Archive for October, 2006

Creating a Corporate Blogging Guidelines

I’m now listening to Nicki Dugan of Yahoo, Ben Edwards of IBM and Betsy Aoki (Microsoft) talking about corporate blog policy guidelines at the Blog Business Summit

Nicki said that when the corporate blogging policy came out at Yahoo, there was a huge, collective sigh of relief.  It was “like a coming out” for the bloggers.  They could see the policy, the ambiguity around blogging was removed, so employees all knew what would be tolerated and what won’t.

Ben is fairly new to IBM (since 2005), joining IBM when IBM’s corporate communications group decided to get into blogging.  He’s proud that the guidelines they developed are “encouraging” in terms of employee blogs. 

In fact, he showed that if you look at the IBM.com home page today (10.26.2006), you can find all sorts of information about business blogging, including their business blogging guidelines for everyone to share.

Betsy talked about how blogging came out of the technical community - at Microsoft, it’s all abotu the developers.  Betsy came into MSFT in 2003 where there were a few bloggers.  At the developers conference in 2003, there was a “pile-on” of people who wanted to blog the conference and keep going.  So they quickly went from 20 bloggers to 200 in weeks.  During the expansion, Betsy noted they struggled with the notion of a blog policy.  Someone came up with the phrase:  “Blog smart.”

That’s been a huge jump for Microsoft because they couldn’t just point to a rule and make decisions based on the rules.  It allowed lots of people to leap onto the blog platform, and it challenged corporate flexibility.  With more than 3,000 bloggers, there is now so much information and knowledge being shared.  It’s also helped show the human side of Microsoft.

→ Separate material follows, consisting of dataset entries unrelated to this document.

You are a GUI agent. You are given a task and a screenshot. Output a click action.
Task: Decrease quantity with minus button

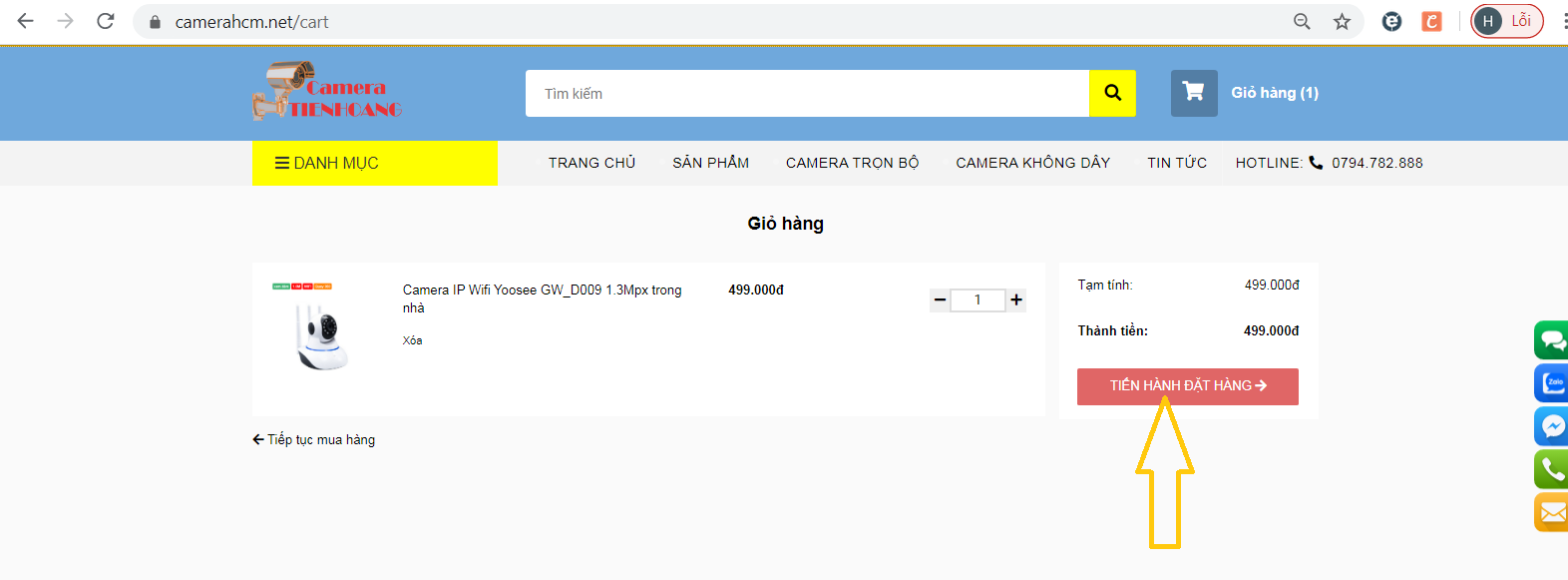point(940,299)
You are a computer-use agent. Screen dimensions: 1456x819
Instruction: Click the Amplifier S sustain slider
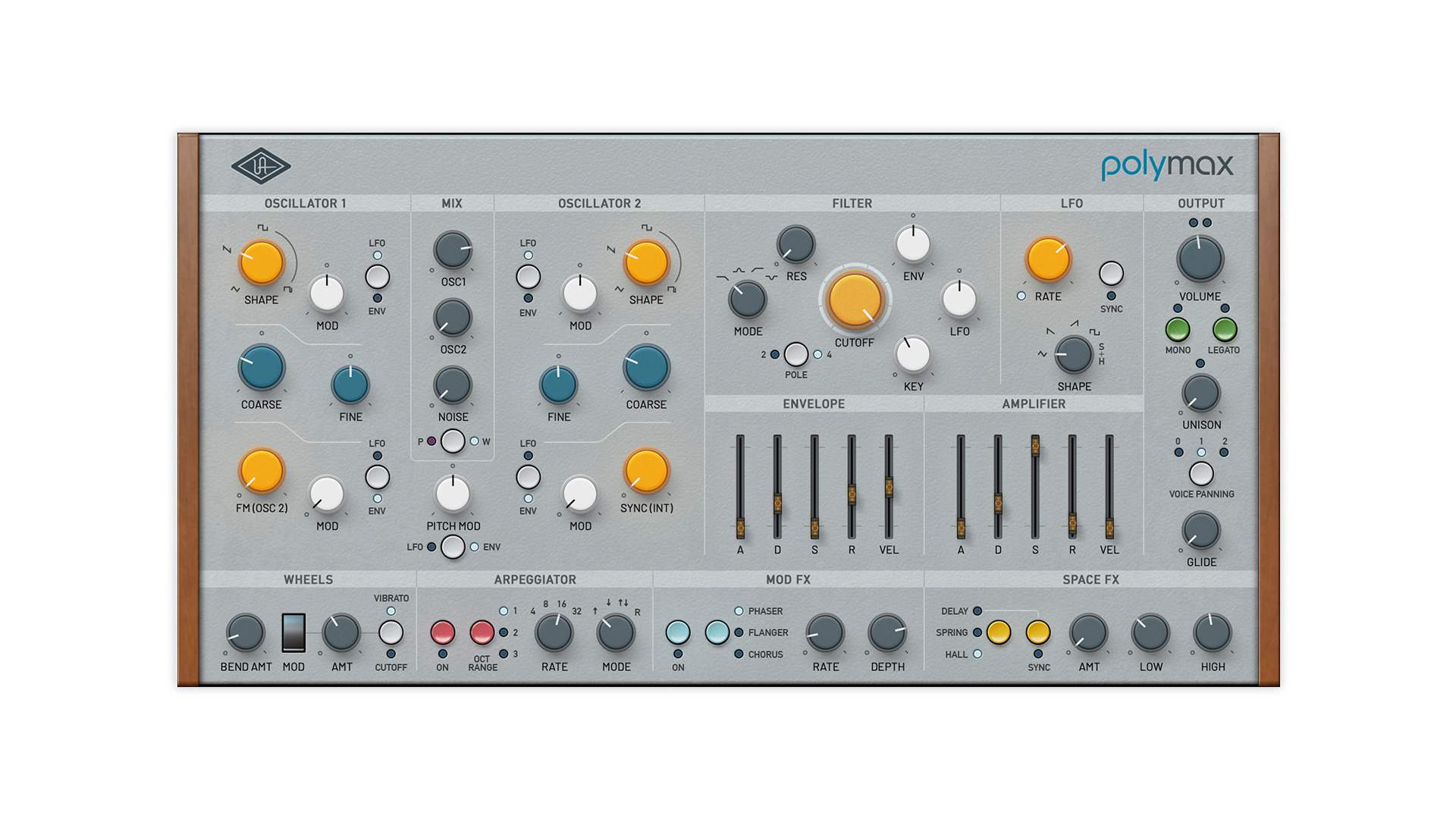[x=1035, y=447]
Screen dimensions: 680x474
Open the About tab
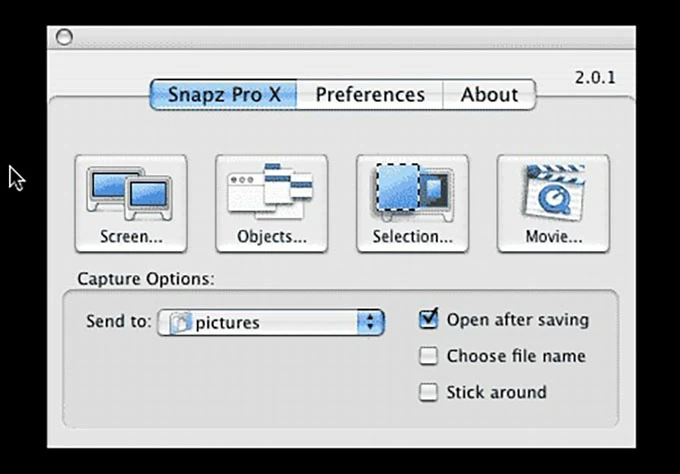[x=489, y=95]

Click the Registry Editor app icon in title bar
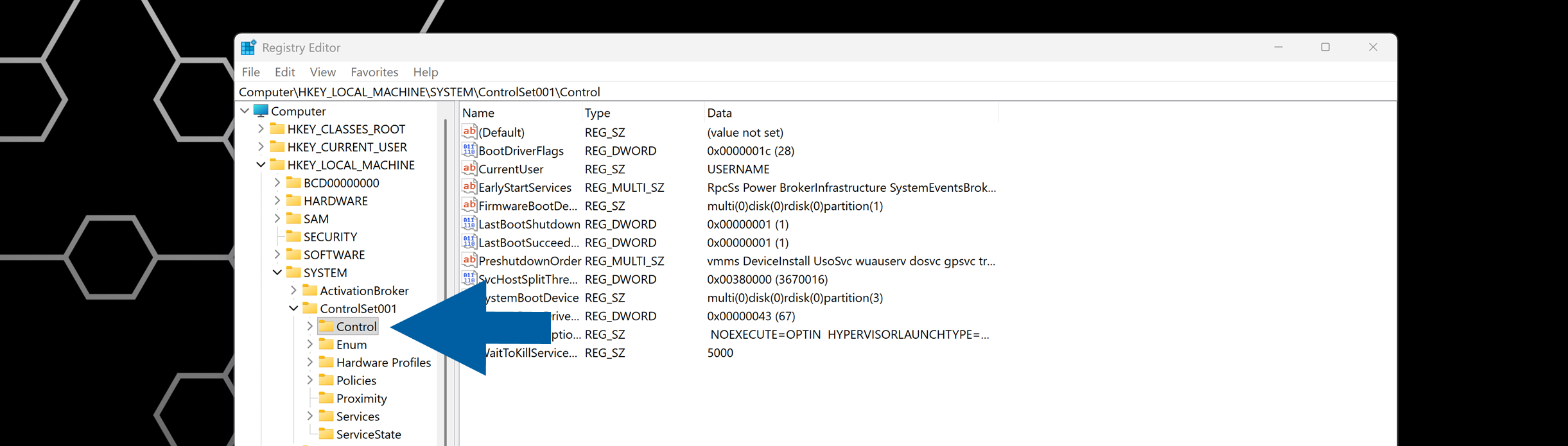pos(248,47)
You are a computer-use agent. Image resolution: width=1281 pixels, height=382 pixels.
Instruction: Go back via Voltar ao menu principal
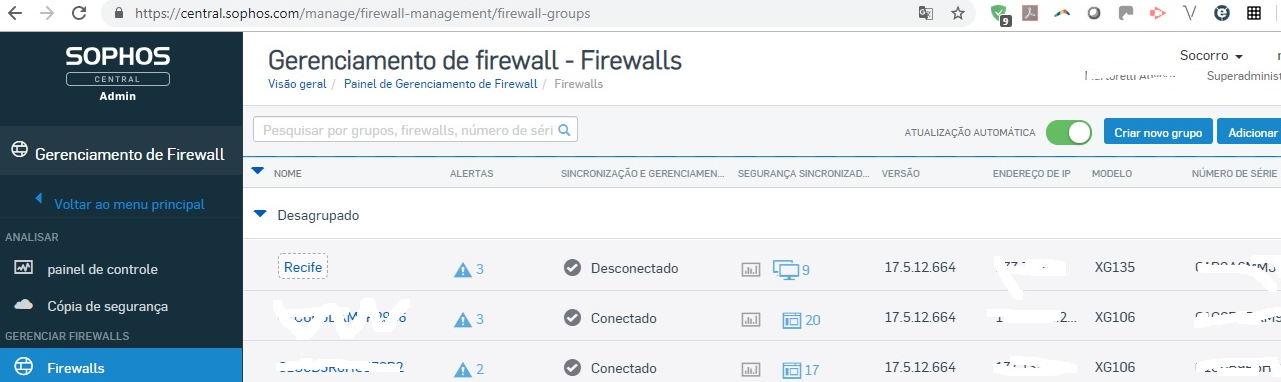point(129,204)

Where to Find Intel’s Blogs

From the floor at the Blog Business Summit, I’m correcting an earlier post where I said you can find Intel’s blogs from their home page.  You can’t.  Which they need to fix.  Here’s the link to their US blogs.

Creating a Personal Category for your Blog

In the discussion on mixing personal and professional at the Blog Business Summit, a great suggestion I’ve just implemented is to put a personal category in your blog.  You can use a personal category to help people choose whether to read your personal posts.

 

Passion and Spice at the Blog Business Summit

Funny that the panel mixing personal and professional at the Blog Business Summit are all laughing about how they taunt each other about experiences and say “I’m going to blog that!”  The room (and the panel) erupted in laughter. 

Robert considers personal posts like seasoning on a meal.  One out of twenty posts could be personal.  And people get engaged in the personal stories. 

In fact, when I gave my part of the panel presentation this morning, I said one of the most oft-commented post in my blog career was the one where I had cried in a Starbucks because I was exhausted.

Robert is talking about how Google rewards single focus from a business blog.  Chris says he throws personal dynamics into his blog that further defines who you are.   

Personal And Professional Mix in the Blogosphere

It’s the first afternoon session at the Blog Business Summit where we have Robert Scoble, Maryam Scoble, Chris Pirillo and Ponzi Indharasophang, and Jory Des Jardins talking about how to mix the personal and professional in a blog.

Robert said Microsoft had a culture that allowed him to express personal opinions and thoughts - which he started doing because some of his readers asked him to.  He said many people who’ve been fired from a company for blogging didn’t know they were doing something wrong.  He thinks people need to know what the risks are about corporate blogging before they make a post that could be risky.  He knew he could be taking risks with his career when he made certain posts, and he knew what he expected the outcomes to be…

Chris and Robert have known each other for years (Robert and Maryam are going to be best man and matron of honor at Chris and Ponzi’s upcoming wedding)… talk about mixing the professional and personal!

Fun, Chris is talking about Intel’s blogs - a link can be found on their home page.  But he’s bashing on them a little about having so few bloggers with so few posts.  (Full disclosure, I’m doing some work for Intel’s software group on blogging)…

He’s saying that Intel should pull in people who really care about what they’re writing about (mentioning people who are blogging outside of Intel, and are Intel employees) because they have the passion, the street cred, and the chops that any corporation should be nurturing as bloggers.